• **Given request**
Render all of the entries below as a two-column CSV with the headers entry_text and answer, one row per entry. Put each entry's text and its answer into a quoted field of its own, replace line breaks with spaces, and omit the pictures.

• **Element lookup entries**
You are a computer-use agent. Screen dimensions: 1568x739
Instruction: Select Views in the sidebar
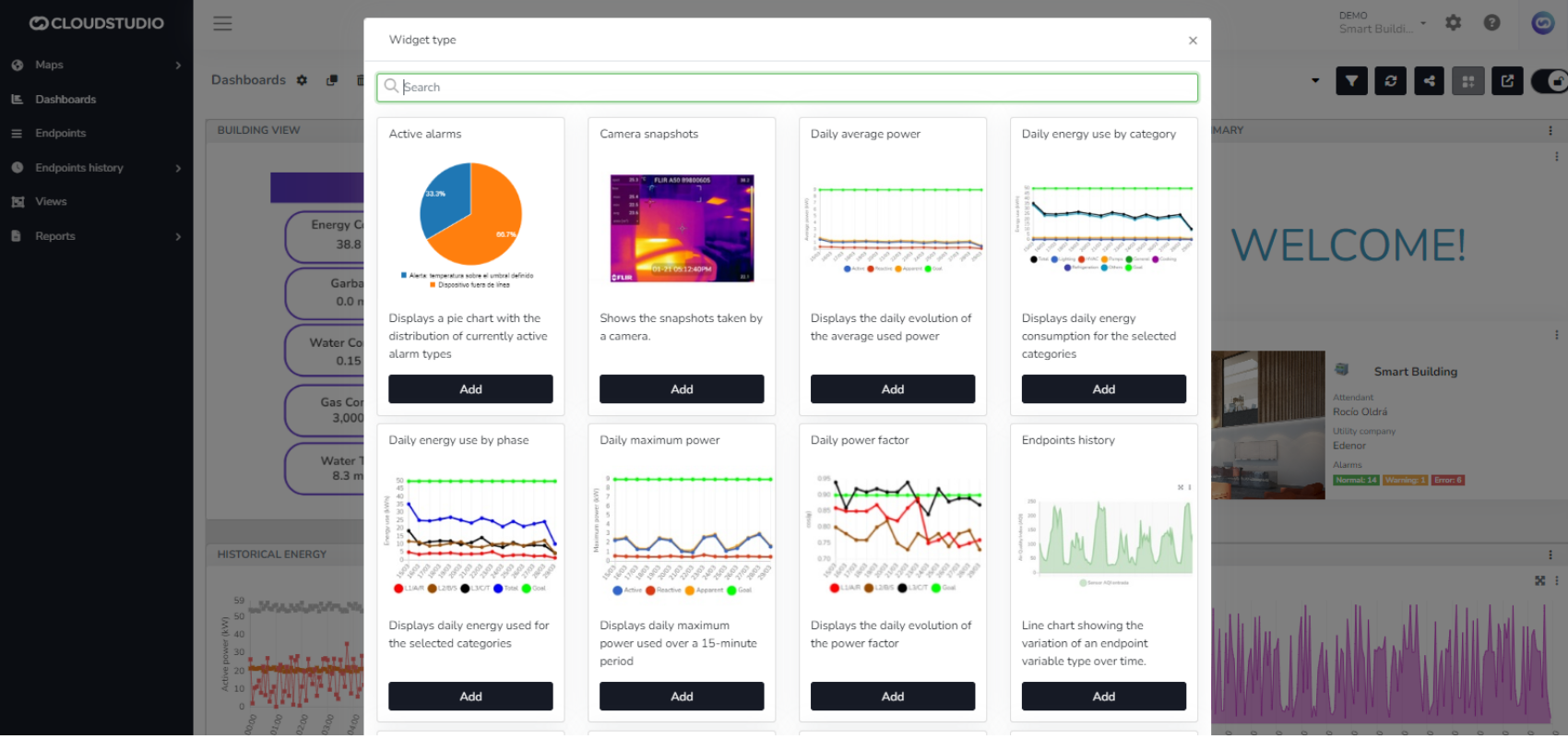pyautogui.click(x=51, y=202)
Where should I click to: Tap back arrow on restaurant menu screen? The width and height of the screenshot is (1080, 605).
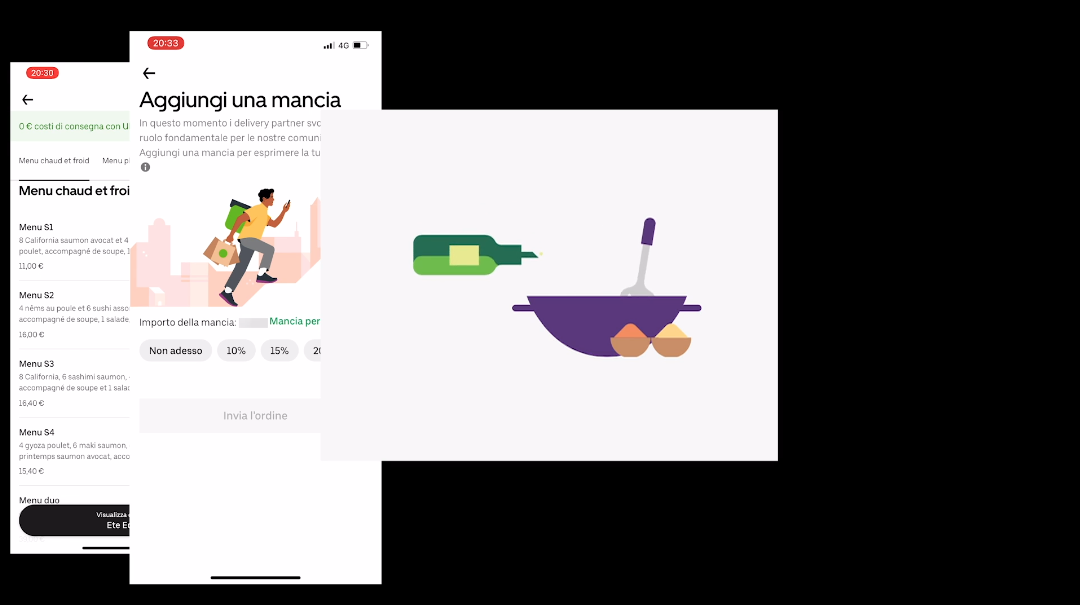coord(28,100)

• **In response**
entry_text,answer
"You are a computer-use agent. Screen dimensions: 1568x739 Instruction: Select Views in the sidebar","pyautogui.click(x=51, y=202)"
"Where should I click to: Tap back arrow on restaurant menu screen? The width and height of the screenshot is (1080, 605).","coord(28,100)"